**Excerpted text:**
SALLY FIELD is an amazing actress.
She has the range and depth of skill to play both comedic and dramatic roles convincingly — as proven by her roles in The Flying Nun and Norma Rae, among many others. Also, she has expressed nothing but love and support for her openly-gay son, Sam, and has publicly called on adults to show more compassion and love to gay youth struggling with their identities, a sentiment I agree with 1000% percent. Let the record show that I, Dar Azimi, am A Fan Of Sally Field. I take my duties as a fan very seriously, which means that when I saw a trailer for a movie last week featuring Field in her first leading role in more than twenty years, I cleared my non-existent schedule, grabbed some herbal refreshment, and made it to the nearest indie theater (gotta support the arts) to catch the next screening of Hello, My Name is Doris.
Bare-bones plot summary: Doris, played by Field, is a sixty-something Staten Island-ite who lives with her aged mother and has worked as a data entry specialist at the same Manhattan design firm for decades. Her mother’s death and a chance encounter with the firm’s charming new creative executive, played by Max Greenfield, shatters the daze that Doris has been walking around in for most of her adult life. What ensues is equal parts hilarity and tragedy.

**Dataset rows:**

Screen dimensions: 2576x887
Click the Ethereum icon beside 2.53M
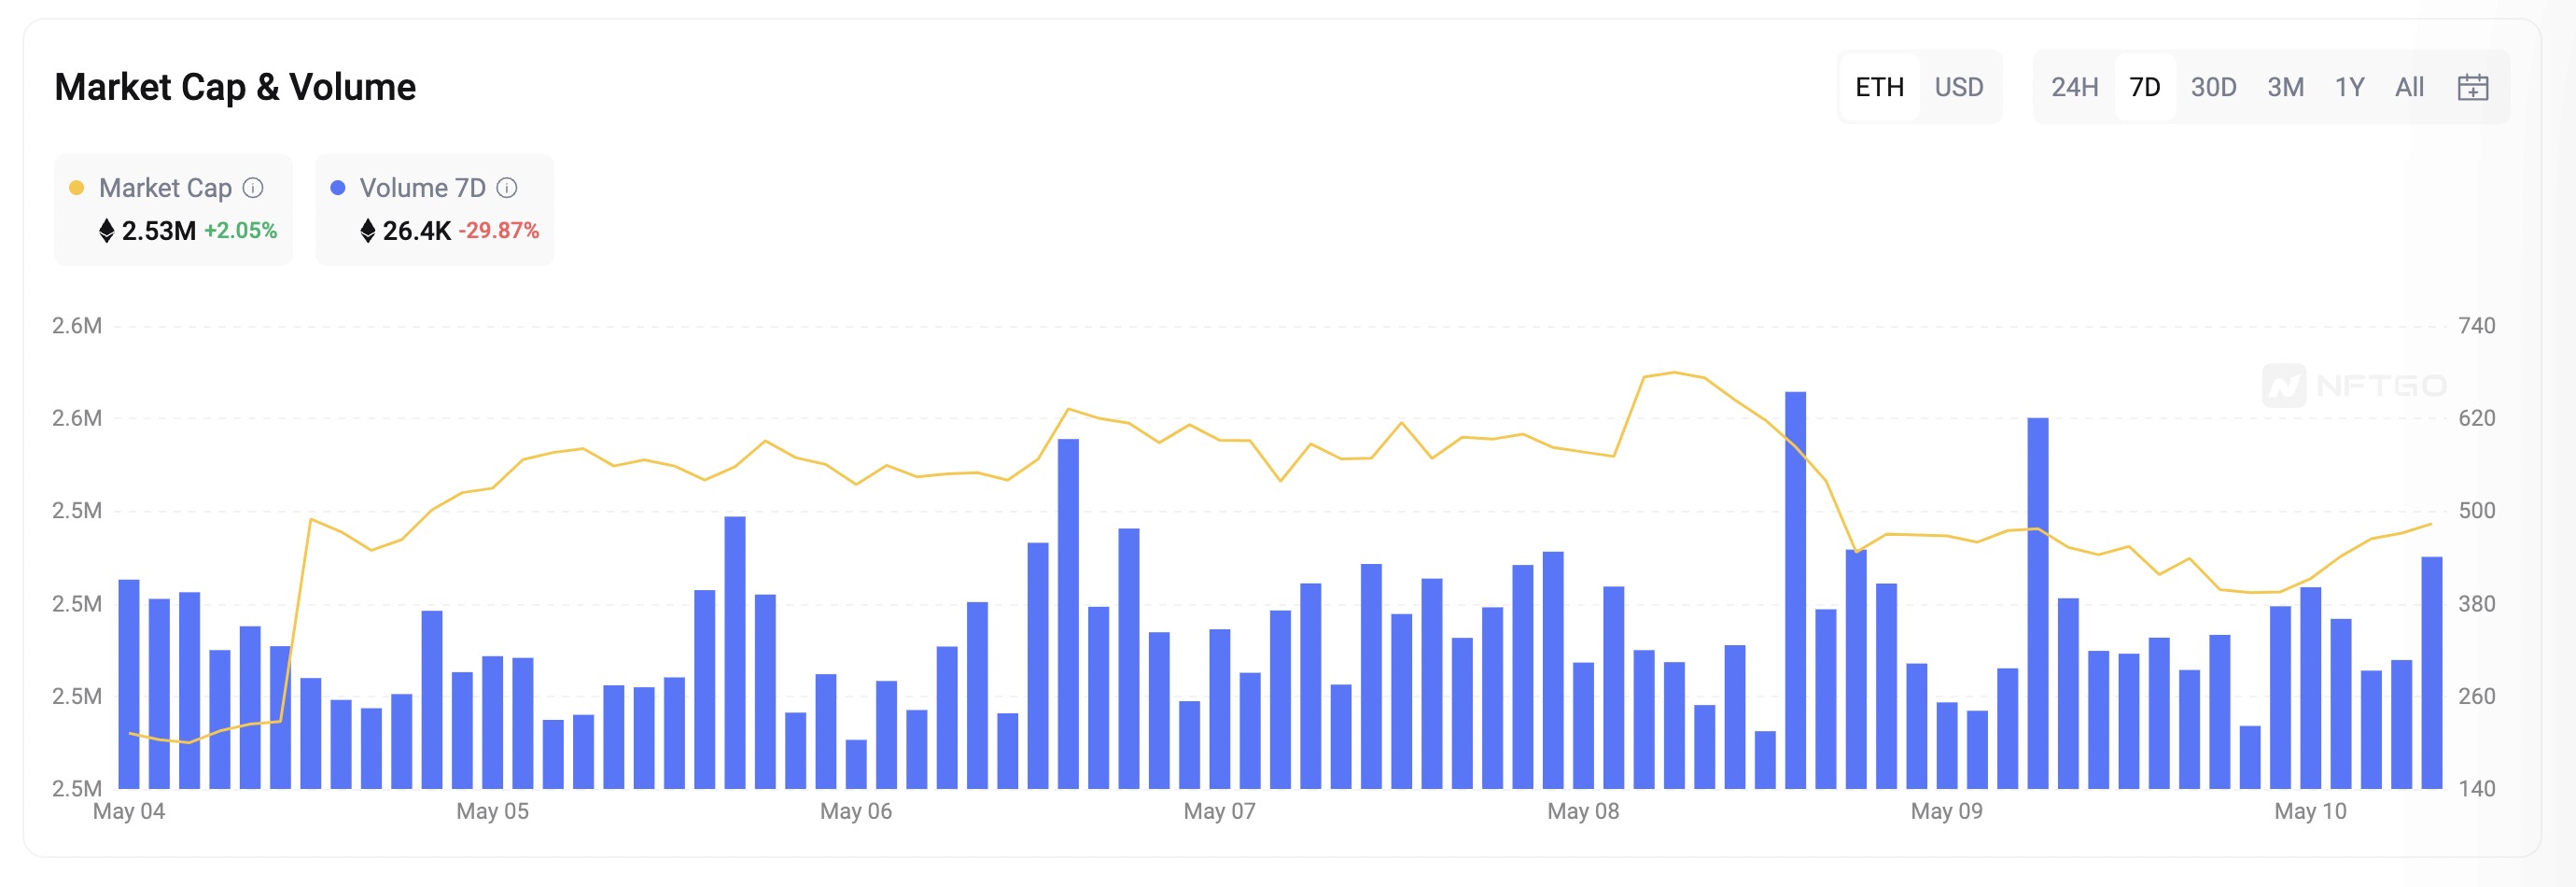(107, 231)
* * *
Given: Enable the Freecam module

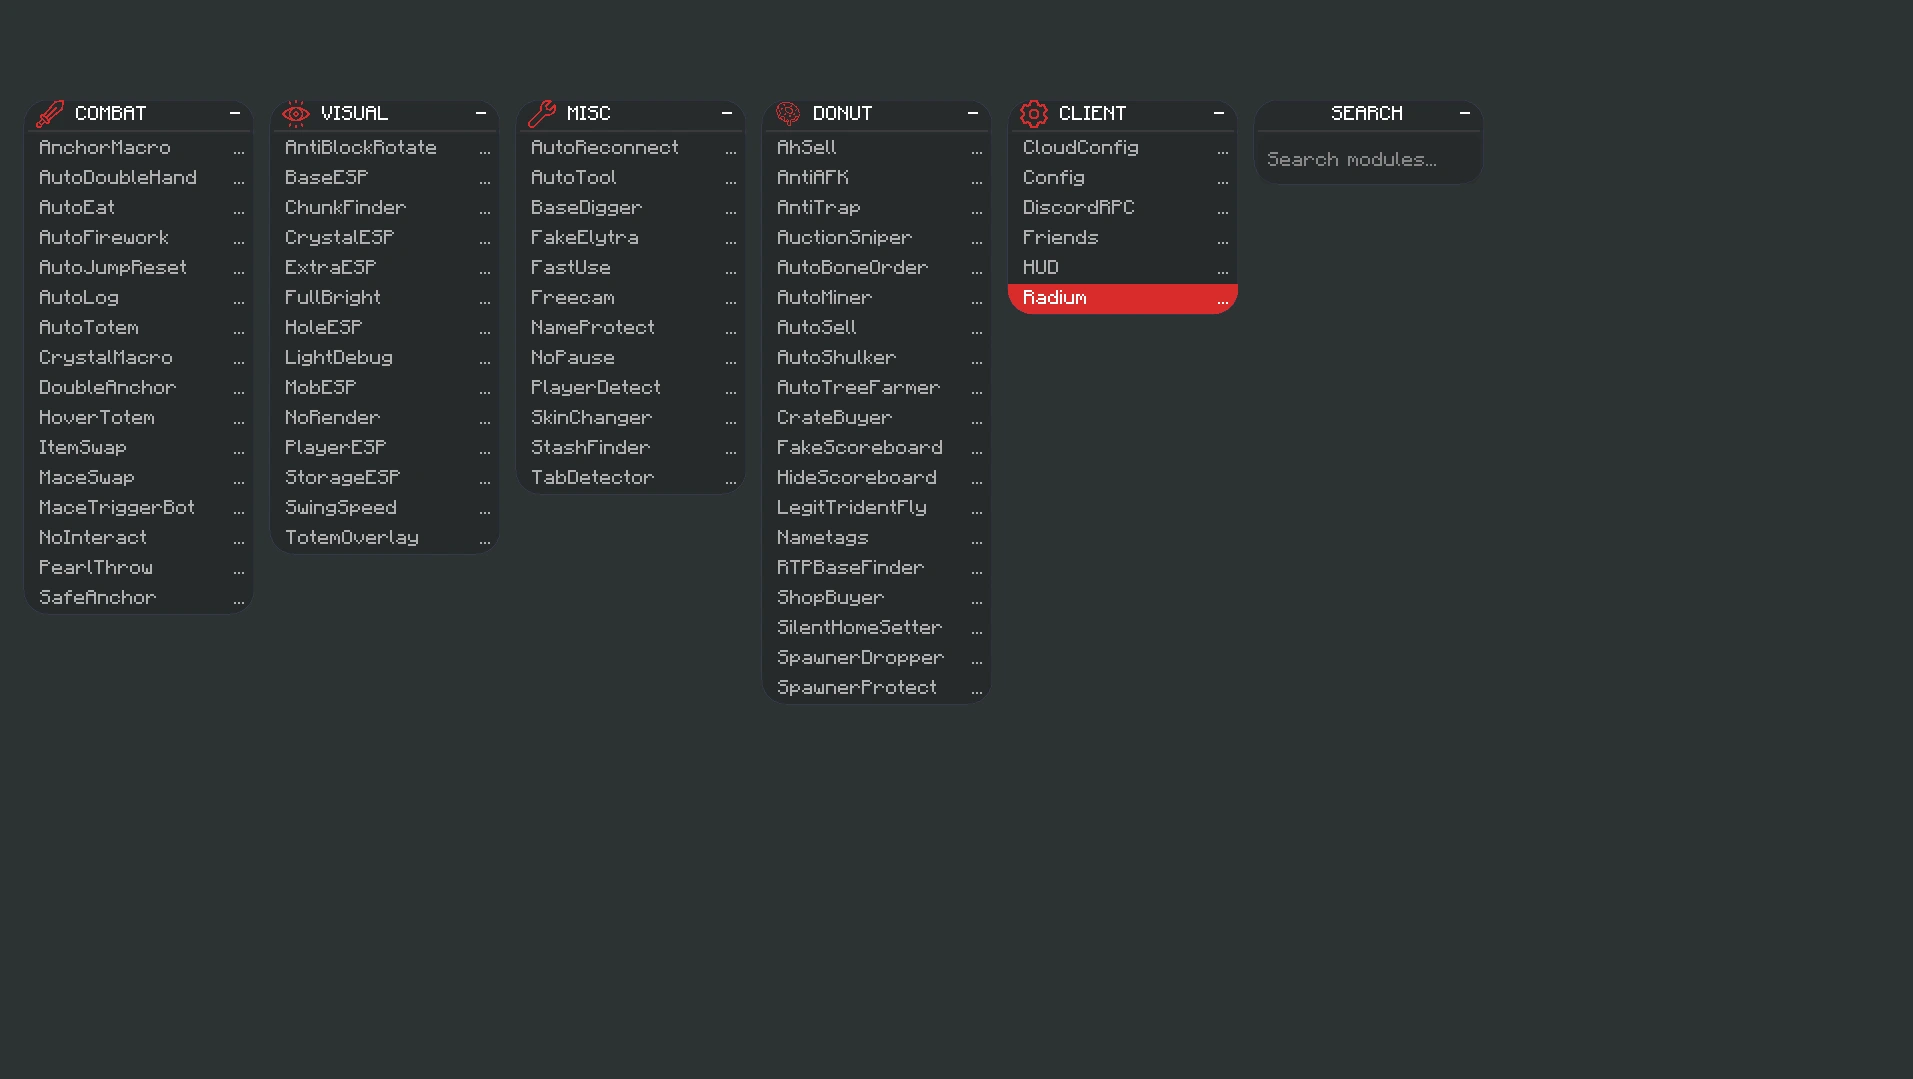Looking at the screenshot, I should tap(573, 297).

**Work to be completed:** According to the Sally Field review, what job has Doris held for decades? None of the entries are needed here.

**Answer below:** Data entry specialist at a Manhattan design firm.